(Exercise instructions) The entries are to be duplicated exactly, with nothing left out.

[Saved data entries]
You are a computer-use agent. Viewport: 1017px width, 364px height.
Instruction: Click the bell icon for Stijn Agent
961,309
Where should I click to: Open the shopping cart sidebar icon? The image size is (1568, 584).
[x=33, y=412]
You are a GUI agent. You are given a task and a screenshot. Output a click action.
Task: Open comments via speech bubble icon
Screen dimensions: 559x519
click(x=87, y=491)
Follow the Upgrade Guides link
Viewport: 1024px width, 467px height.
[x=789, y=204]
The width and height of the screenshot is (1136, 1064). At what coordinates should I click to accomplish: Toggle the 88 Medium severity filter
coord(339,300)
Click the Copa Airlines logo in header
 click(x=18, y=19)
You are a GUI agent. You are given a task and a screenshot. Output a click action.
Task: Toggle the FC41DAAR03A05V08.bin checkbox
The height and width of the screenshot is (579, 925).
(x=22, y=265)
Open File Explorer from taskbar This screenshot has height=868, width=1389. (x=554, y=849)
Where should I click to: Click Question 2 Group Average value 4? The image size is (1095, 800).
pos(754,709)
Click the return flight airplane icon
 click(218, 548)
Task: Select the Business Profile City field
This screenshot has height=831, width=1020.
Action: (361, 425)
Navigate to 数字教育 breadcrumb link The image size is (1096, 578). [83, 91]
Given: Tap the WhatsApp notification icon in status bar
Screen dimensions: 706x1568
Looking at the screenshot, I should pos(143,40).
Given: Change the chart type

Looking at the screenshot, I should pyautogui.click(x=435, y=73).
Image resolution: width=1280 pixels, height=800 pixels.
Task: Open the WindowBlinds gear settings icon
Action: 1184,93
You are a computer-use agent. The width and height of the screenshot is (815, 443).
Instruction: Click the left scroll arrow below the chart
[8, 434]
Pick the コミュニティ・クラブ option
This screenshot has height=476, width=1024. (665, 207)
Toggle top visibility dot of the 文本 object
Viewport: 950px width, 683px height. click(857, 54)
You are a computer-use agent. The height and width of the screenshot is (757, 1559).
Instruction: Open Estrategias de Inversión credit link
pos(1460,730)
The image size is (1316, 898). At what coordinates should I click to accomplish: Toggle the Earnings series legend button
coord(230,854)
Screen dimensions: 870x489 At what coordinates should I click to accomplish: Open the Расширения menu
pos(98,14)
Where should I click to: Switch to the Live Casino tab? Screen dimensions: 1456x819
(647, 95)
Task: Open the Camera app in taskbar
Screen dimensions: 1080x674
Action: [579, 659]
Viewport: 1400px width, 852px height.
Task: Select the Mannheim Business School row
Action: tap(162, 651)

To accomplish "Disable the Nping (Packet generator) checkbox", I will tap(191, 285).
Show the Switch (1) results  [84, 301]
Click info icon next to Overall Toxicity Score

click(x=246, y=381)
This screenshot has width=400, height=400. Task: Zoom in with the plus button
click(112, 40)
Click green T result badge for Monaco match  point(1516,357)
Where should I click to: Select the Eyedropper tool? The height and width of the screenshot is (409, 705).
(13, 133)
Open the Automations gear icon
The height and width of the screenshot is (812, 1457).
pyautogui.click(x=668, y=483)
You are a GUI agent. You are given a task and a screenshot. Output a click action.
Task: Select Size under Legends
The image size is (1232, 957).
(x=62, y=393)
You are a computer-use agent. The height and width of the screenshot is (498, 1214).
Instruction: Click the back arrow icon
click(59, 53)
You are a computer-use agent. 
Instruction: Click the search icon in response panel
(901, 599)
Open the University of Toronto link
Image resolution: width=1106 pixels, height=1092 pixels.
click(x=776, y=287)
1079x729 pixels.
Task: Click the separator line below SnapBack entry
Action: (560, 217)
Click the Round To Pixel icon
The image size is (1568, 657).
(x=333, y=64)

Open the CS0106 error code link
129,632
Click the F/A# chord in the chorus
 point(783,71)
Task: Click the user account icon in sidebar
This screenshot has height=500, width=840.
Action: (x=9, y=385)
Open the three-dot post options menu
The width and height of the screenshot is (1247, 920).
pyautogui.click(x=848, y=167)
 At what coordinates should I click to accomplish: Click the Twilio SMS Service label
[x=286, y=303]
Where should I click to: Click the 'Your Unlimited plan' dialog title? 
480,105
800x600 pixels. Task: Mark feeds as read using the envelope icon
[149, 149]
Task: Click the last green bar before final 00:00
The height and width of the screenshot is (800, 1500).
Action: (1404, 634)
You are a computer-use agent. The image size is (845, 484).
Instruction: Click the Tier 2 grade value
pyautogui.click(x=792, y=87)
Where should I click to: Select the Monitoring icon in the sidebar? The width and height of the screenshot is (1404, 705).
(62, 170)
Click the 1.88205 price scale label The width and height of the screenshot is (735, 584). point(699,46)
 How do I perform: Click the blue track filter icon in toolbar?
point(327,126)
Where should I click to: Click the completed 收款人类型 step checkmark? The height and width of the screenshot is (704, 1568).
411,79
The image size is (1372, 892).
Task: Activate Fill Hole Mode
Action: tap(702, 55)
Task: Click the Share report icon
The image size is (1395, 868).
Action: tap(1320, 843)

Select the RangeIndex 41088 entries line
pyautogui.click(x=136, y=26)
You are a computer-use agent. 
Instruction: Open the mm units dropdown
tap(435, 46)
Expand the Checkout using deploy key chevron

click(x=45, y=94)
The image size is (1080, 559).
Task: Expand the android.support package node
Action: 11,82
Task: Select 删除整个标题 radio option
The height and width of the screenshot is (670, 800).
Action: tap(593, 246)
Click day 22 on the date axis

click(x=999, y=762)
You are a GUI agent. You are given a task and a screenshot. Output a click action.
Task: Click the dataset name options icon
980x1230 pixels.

(Result of this exercise)
You are a computer-use agent. Viewport: 1017px width, 364px height.
Instruction: Click the bell icon for Stijn Agent
961,309
Where should I click to: Open the shopping cart sidebar icon? The image size is (1568, 584).
[x=33, y=412]
You are a GUI agent. You are given a task and a screenshot. Output a click action.
Task: Open comments via speech bubble icon
Screen dimensions: 559x519
click(x=87, y=491)
Follow the Upgrade Guides link
Viewport: 1024px width, 467px height.
[x=789, y=204]
The width and height of the screenshot is (1136, 1064). At what coordinates should I click to accomplish: Toggle the 88 Medium severity filter
coord(339,300)
Click the Copa Airlines logo in header
 click(x=18, y=19)
You are a GUI agent. You are given a task and a screenshot. Output a click action.
Task: Toggle the FC41DAAR03A05V08.bin checkbox
The height and width of the screenshot is (579, 925).
(x=22, y=265)
Open File Explorer from taskbar This screenshot has height=868, width=1389. (x=554, y=849)
Where should I click to: Click Question 2 Group Average value 4? The image size is (1095, 800).
pos(754,709)
Click the return flight airplane icon
 click(218, 548)
Task: Select the Business Profile City field
This screenshot has height=831, width=1020.
Action: (361, 425)
Navigate to 数字教育 breadcrumb link The image size is (1096, 578). [83, 91]
Given: Tap the WhatsApp notification icon in status bar
Screen dimensions: 706x1568
Looking at the screenshot, I should pos(143,40).
Given: Change the chart type

Looking at the screenshot, I should pyautogui.click(x=435, y=73).
Image resolution: width=1280 pixels, height=800 pixels.
Task: Open the WindowBlinds gear settings icon
Action: 1184,93
You are a computer-use agent. The width and height of the screenshot is (815, 443).
Instruction: Click the left scroll arrow below the chart
[8, 434]
Pick the コミュニティ・クラブ option
This screenshot has height=476, width=1024. (665, 207)
Toggle top visibility dot of the 文本 object
Viewport: 950px width, 683px height. click(857, 54)
You are a computer-use agent. The height and width of the screenshot is (757, 1559).
Instruction: Open Estrategias de Inversión credit link
pos(1460,730)
The image size is (1316, 898). At what coordinates should I click to accomplish: Toggle the Earnings series legend button
coord(230,854)
Screen dimensions: 870x489 At what coordinates should I click to accomplish: Open the Расширения menu
pos(98,14)
Where should I click to: Switch to the Live Casino tab? Screen dimensions: 1456x819
(647, 95)
Task: Open the Camera app in taskbar
Screen dimensions: 1080x674
Action: [579, 659]
Viewport: 1400px width, 852px height.
Task: Select the Mannheim Business School row
Action: tap(162, 651)

To accomplish "Disable the Nping (Packet generator) checkbox", I will tap(191, 285).
Show the Switch (1) results  [84, 301]
Click info icon next to Overall Toxicity Score

click(x=246, y=381)
This screenshot has width=400, height=400. Task: Zoom in with the plus button
click(112, 40)
Click green T result badge for Monaco match  point(1516,357)
Where should I click to: Select the Eyedropper tool? The height and width of the screenshot is (409, 705).
(13, 133)
Open the Automations gear icon
The height and width of the screenshot is (812, 1457).
pyautogui.click(x=668, y=483)
You are a GUI agent. You are given a task and a screenshot. Output a click action.
Task: Select Size under Legends
The image size is (1232, 957).
(x=62, y=393)
You are a computer-use agent. The height and width of the screenshot is (498, 1214).
Instruction: Click the back arrow icon
click(59, 53)
You are a computer-use agent. 
Instruction: Click the search icon in response panel
(901, 599)
Open the University of Toronto link
Image resolution: width=1106 pixels, height=1092 pixels.
click(x=776, y=287)
1079x729 pixels.
Task: Click the separator line below SnapBack entry
Action: (560, 217)
Click the Round To Pixel icon
The image size is (1568, 657).
(x=333, y=64)

Open the CS0106 error code link
129,632
Click the F/A# chord in the chorus
 point(783,71)
Task: Click the user account icon in sidebar
This screenshot has height=500, width=840.
Action: (x=9, y=385)
Open the three-dot post options menu
The width and height of the screenshot is (1247, 920).
pyautogui.click(x=848, y=167)
 At what coordinates should I click to accomplish: Click the Twilio SMS Service label
[x=286, y=303]
Where should I click to: Click the 'Your Unlimited plan' dialog title? 
480,105
800x600 pixels. Task: Mark feeds as read using the envelope icon
[149, 149]
Task: Click the last green bar before final 00:00
The height and width of the screenshot is (800, 1500).
Action: (1404, 634)
You are a computer-use agent. The image size is (845, 484).
Instruction: Click the Tier 2 grade value
pyautogui.click(x=792, y=87)
Where should I click to: Select the Monitoring icon in the sidebar? The width and height of the screenshot is (1404, 705).
(62, 170)
Click the 1.88205 price scale label The width and height of the screenshot is (735, 584). point(699,46)
 How do I perform: Click the blue track filter icon in toolbar?
point(327,126)
Where should I click to: Click the completed 收款人类型 step checkmark? The height and width of the screenshot is (704, 1568).
411,79
The image size is (1372, 892).
Task: Activate Fill Hole Mode
Action: tap(702, 55)
Task: Click the Share report icon
The image size is (1395, 868).
Action: tap(1320, 843)

Select the RangeIndex 41088 entries line
pyautogui.click(x=136, y=26)
You are a computer-use agent. 
Instruction: Open the mm units dropdown
tap(435, 46)
Expand the Checkout using deploy key chevron

click(x=45, y=94)
The image size is (1080, 559).
Task: Expand the android.support package node
Action: 11,82
Task: Select 删除整个标题 radio option
The height and width of the screenshot is (670, 800).
Action: tap(593, 246)
Click day 22 on the date axis

click(x=999, y=762)
You are a GUI agent. You are given a task and a screenshot. Output a click action.
Task: Click the dataset name options icon
980x1230 pixels.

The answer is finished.